Melalui pendekatan sector-agnostic, emiten modal ventura ini mengalirkan investasi ke berbagai bidang strategis seperti AI-first, fintech, healthtech, logistik, consumer, hingga climate tech. Ekosistem digital bentukan perusahaan diklaim telah berkontribusi terhadap 16 dari 17 target Perserikatan Bangsa-Bangsa Sustainable Development Goals (SDGs).

Sejumlah inisiatif sosial dan program pengembangan ekosistem digital juga aktif digulirkan. Beberapa proyek utama mencakup program kewirausahaan pelajar My First $1000 di Singapura, pemetaan daya saing lewat East Ventures Digital Competitiveness Index di Indonesia, hingga kompetisi teknologi iklim Climate Impact Innovations Challenge.

Guna membantu kalkulasi jejak karbon secara mandiri, diperkenalkan pula ECOVISEA, sebuah platform kalkulator emisi gas rumah kaca berbasis web yang dapat diakses publik secara cuma-cuma.
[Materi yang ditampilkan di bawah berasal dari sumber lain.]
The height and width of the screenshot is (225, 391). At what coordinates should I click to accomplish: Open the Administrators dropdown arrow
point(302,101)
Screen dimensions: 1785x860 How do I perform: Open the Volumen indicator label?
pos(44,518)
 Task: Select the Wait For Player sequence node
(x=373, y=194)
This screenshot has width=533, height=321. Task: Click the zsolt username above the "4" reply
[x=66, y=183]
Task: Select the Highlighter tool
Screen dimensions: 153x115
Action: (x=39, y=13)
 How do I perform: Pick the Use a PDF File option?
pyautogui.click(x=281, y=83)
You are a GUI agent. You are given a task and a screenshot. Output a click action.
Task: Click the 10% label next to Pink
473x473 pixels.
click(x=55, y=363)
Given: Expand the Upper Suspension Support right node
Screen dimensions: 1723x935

Kesetaraan gender dan inklusivitas menjadi poin penting dalam lingkungan kerja East Ventures. Saat ini, perempuan mendominasi 54% posisi di dalam tim operasional, termasuk mengisi 50% kursi kepemimpinan senior serta 33% partner investasi. Pada skala ekosistem, tercatat 26% perusahaan portofolio aktif didirikan atau dipimpin oleh perempuan.

Di sektor lingkungan, emisi nol bersih untuk Scope 1 dan Scope 2 ditargetkan tercapai pada 2030. Sementara itu, target net zero yang mencakup emisi pembiayaan atau financed emissions dipatok selesai pada 2050. Sepanjang tahun 2025, perusahaan mengklaim telah berhasil menurunkan emisi Scope 1, 2, dan 3 sebesar 23% dari tahun sebelumnya.

Avina Sugiarto menegaskan bahwa pendekatan ESG di East Ventures tidak sekadar memenuhi kewajiban administratif.

Menurutnya, prinsip ESG telah menjadi bagian penting dalam tata kelola perusahaan, pengelolaan risiko, dan kesiapan menghadapi standar global yang terus berkembang. Ia menambahkan seluruh capaian tersebut tidak lepas dari kolaborasi berbagai pihak, mulai dari tim internal, perusahaan portofolio, hingga para mitra di dalam ekosistem East Ventures.